Wildlife conservationists and researchers were left “speechless” following the discovery of a female python carrying 122 eggs.
The snake is the biggest found in Florida, National Geographic reported on Tuesday, where an estimated thousands of Burmese pythons live in the Everglades.
Researchers at the Conservancy of Southwest Florida were searching for large female pythons at the time of the find in December.
A necropsy conducted in April found 122 eggs in the female snake, as well as the hoof of an adult white-tailed deer – her last meal.
Researchers said they were “near speechless” when they first tried weighing the female, believing their scales were broken.
“I thought the scale was broken,” said conservancy intern Kyle Findley of the python, which came in at 215lbs and 18ft in length, and with an almost six inch skull.
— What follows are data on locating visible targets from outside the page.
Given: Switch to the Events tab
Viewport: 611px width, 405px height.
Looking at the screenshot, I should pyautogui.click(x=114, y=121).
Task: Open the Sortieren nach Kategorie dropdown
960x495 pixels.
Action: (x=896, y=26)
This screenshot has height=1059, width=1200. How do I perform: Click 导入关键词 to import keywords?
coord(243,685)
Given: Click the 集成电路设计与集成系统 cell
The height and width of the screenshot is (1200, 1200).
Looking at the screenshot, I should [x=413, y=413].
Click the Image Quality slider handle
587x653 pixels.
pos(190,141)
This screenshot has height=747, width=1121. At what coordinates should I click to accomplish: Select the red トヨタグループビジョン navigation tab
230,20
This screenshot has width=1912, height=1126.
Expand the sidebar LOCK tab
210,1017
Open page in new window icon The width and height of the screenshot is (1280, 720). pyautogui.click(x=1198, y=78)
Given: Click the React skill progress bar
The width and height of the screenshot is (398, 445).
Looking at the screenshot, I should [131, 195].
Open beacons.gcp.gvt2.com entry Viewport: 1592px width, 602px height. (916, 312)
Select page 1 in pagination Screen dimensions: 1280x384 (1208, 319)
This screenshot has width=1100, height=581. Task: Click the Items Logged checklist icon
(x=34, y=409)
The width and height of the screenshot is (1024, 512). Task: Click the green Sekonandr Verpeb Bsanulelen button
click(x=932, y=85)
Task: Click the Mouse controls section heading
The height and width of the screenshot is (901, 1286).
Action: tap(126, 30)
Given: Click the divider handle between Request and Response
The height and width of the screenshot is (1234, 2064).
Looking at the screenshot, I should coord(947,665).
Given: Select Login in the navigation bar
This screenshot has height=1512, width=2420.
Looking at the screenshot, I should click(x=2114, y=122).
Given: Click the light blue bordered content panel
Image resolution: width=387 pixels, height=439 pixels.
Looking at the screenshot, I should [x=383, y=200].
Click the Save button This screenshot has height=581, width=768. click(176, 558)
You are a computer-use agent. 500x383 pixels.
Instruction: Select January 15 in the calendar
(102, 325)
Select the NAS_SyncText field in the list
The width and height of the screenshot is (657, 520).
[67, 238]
“I’m reading 215 pounds,” Ian Bartoszek, a wildlife biologist and manager of the python project, said of the snake, whose widest part measured 25 inches.
The aim of the python project is to control the population of the invasive species, which are known to feast on local wildlife including deer.
A male “scout snake” was used to lure the female out of her hiding place in the wetlands, where pythons were allegedly released in the 1970s as pets.
More than 15,000 of the species have been captured by Florida Fish & Wildlife since 2000, and total estimates are uncertain.
“That’s the ten-million-dollar question,” Mr Bartoszek told National Geographic. “We don’t even know the order of magnitude... The Everglades are a haystack, and the [eggs] are the needles. To find a needle, we use a magnet.”